I'm not particularly interested in history, but from the little I paid
attention, the part I grew up in was too steep, rocky, and poor to have (any?)
slaves. What we did have was a large number of Scotch-Irish who have a strong
tradition of:

\- insularity

\- contrarianism

\- hardscrabble self-sufficiency

\- anti-authority

\- love nothing more than maintaining a good feud

\- religion (protestant roots)

\- loving "the land" (hunting, your farm, etc.)

Ignoring the morals of the situation, from an economic perspective the North
could afford to give up slavery. They were richer and their more
industrialized economy wasn't based on slavery. The Southern economy was
(completely?) reliant on slavery, and when the Northerners legislated their
economy away the rebellion was somewhat predictable.
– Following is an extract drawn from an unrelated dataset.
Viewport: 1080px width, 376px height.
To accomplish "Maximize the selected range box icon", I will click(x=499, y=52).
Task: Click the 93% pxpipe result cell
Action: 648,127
Painting anyone involved
as a racist is easier and true to a large extent, but there were strong
components of "don't tell me what to do" and just not having any viable
economic alternatives that also contributed.

In my mind at least, a lot of modern day Southerners of a certain type (the
poor white trash type, not the Gone With The Wind aristocratic plantation
owner type that doesn't really exist any more) just love telling outsiders
they can fuck off, and waving the rebel flag/preserving statues are pretty
handy avenues for that.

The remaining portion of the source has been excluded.